Hybrid Forests for Left Ventricle Segmentation using only the first slice label

Hybrid Forests for Left Ventricle Segmentation using only the first slice label

Ismaël Koné and Lahsen Boulmane1 2MIA Research Group , LEM2A Lab,
Faculty of Sciences, Moulay Ismail University,
BP 11201, Avenue Zitoune
Meknes, Morocco
Abstract

Machine learning models produce state-of-the-art results in many MRI images segmentation. However, most of these models are trained on very large datasets which come from experts manual labeling. This labeling process is very time consuming and costs experts work. Therefore finding a way to reduce this cost is on high demand. In this paper, we propose a segmentation method which exploits MRI images sequential structure to nearly drop out this labeling task. Only the first slice needs to be manually labeled to train the model which then infers the next slice’s segmentation. Inference result is another datum used to train the model again. The updated model then infers the third slice and the same process is carried out until the last slice. The proposed model is an combination of two Random Forest algorithms: the classical one and a recent one namely Mondrian Forests. We applied our method on human left ventricle segmentation and results are very promising. This method can also be used to generate labels.

I Introduction

In clinical practice, doctors use cardiac cine-MRI for early detection of some cardiac attacks like heart failure with or without infarction. They manually delineate the Left Ventricle (LV) in each slice of the cine-MRI and use that for computing the Ejection Fraction percentage. Based on this metric, they diagnose the patient as presenting symptoms of a particular heart attack [1]. The bottleneck of this procedure is the manual delineation or labeling which is very time consuming. Therefore, automation is the way to face this problem. Recently, the field of Machine Learning, especially Deep Learning (DL) has shown state-of-the-art in this kind of task[2]. However it comes with a big price: the availability of huge amount of hand-labeled data for training the model. Thus we have two challenges:

• Automating the task of delineation.

• Reducing the burden of manual delineation to train a machine learning model.

To illustrate the first challenge, consider a doctor that receives daily 10 patients to diagnose a heart failure. We suppose each patient cardiac cine-MRI produces 10 slices, then the doctor has 10 x 10 = 100 slices to delineate on a daily basis. So this is a great part of the doctor’s time that’s lost on a redundant and tiring work. Therefore automation will be very helpful and allow the doctor to care more cases daily.
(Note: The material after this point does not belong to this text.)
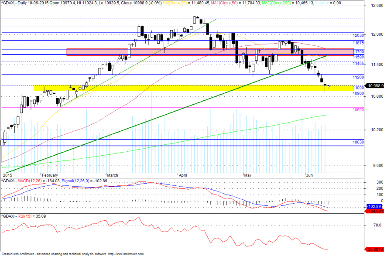Viewport: 384px width, 256px height.
Task: Click the February marker on time axis
Action: click(50, 175)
For the second challenge, following the first example, suppose we decide to use deep learning model automate the task. Now we have to prepare a training dataset of cardiac cine-MRI, say 100 patients’ cardiac cine-MRI where each patient cardiac cine-MRI produces 10 slices as before. So we must delineate the left ventricle on 100 patients x 10 slices, a total of 1000 slices to be able to train the deep learning model. This is obviously a very huge and costly work in terms of resources and time.

Here we propose a simple framework that exploits the sequential nature of MR images to reduce this labeling burden. We use this framework with a combination of classical machine learning algorithms, namely Standard Random Forests (RF)[3] and Mondrian Forests (MF)[4] and results are very promising. Our contribution are two folds:

• presenting a simple framework to MRI images segmentation using few labels (Sect. III-A).

• show its effectiveness in the case of LV segmentation.

We apply this method on the 2017 Automated Cardiac Diagnosis Challenge (ACDC) dataset [5] (Sect. IV).

Ii Dataset

The dataset used in this study comes from the Automated Cardiac Diagnosis Challenge (ACDC) associated with the previous Medical Image Computing and Computer-Assisted Intervention (MICCAI) 2017[5]. Data are Cine-MR images of the cardiac cycle of patients having some pathologies. They were fully anonymized and handled within the regulations set by the local ethical committee of the Hospital of Dijon (France). Labels in this dataset are segmentation of the heart in Right and Left Ventricles, Myocardium and the background. However in our experiments, we considered only the Left Ventricle segmentation which is mostly use for evaluating heat failure attacks[1]. Fig. 1 shows a sample of 3 slices from a single cardiac cine-MR of the dataset. The overlaid region in the first slice is the Left Ventricle (LV).

Iii Method

Iii-a Intuition

MRI images are a sequence of closed image sections of a part of the body that contains many organs. Consider looking at the image (Fig. 1), we notice strong resemblance between the 3 successive slices. When we observe the first slice and then we look at the second, we directly make associations between both slices. Specifically, an expert may tell us for instance, the blue overlay area in the first slice is the left ventricle (LV) (Fig. 1). Then if we look at the next slice, we immediately notice an area in the second slice that has approximately the same shape, appearance and position within the slice than the first slice’s LV. Therefore this area in the second slice is probably the LV. At the second slice, we update or refine our knowledge of how the LV looks like and use that to infer the third slice and the same process is carried out until the last slice. This is done based on visual features: LV’s position in the slice, its shape and gray intensities distribution over its surface which may present textures.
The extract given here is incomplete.